The cofounder and managing editor of The Sick Times – a journalism-based website documenting the long COVID crisis – Betsy Ladyzhets has been laser-focused on COVID-19 and long COVID. A former journalism fellow at MuckRock, her 2023 STAT/MuckRock piece, “The NIH has poured $1 billion into long Covid research — with little to show for it“, made the news. Her work has appeared in the Science News, The Atlantic, STAT News, FiveThirtyEight, MIT Technology Review, TIME.com, and other national publications.

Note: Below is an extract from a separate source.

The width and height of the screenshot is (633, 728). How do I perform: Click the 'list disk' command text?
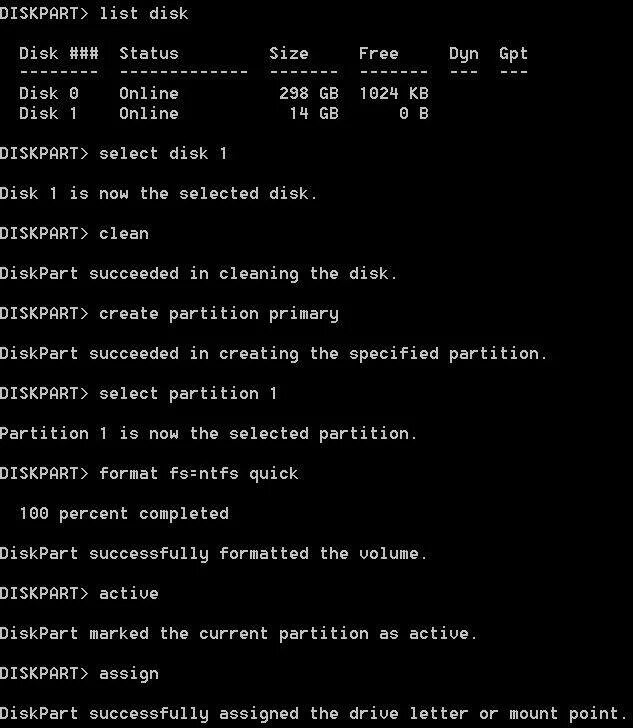(x=144, y=13)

For all its good work, Ladyzhets’s main effort, The Sick Times, is a relatively small specialist website; i.e. it’s not the New York Times, the Boston Globe, or even the Cincinnati Herald. That brings up a really interesting question: why would the new Director of the $47 billion-a-year National Institutes of Health take time out of her busy day to talk to her?
The fact that she did do that may be more important than anything she said. When the head of the NIH takes the time to speak to the cofounder of a website devoted to long COVID – that’s potentially very good news.
Bertagnolli’s background doesn’t suggest she would have much interest in complex, poorly understood diseases like long COVID. She’s been immersed in a field – cancer – which with its diagnostic precision couldn’t be more unlike messy fields like long COVID and ME/CFS. (She does know about the Epstein-Barr Virus (EBV), though.)
She has quite a resume. The former Director of the National Cancer Institute (NCI), Bertagnolli was chief of the division of Surgical Oncology for the Dana-Farber Brigham Cancer Center, the former President of the American Society of Clinical Oncology and the chair of the Alliance for Clinical Trials in Oncology. She trained in surgery at Brigham and Women’s Hospital.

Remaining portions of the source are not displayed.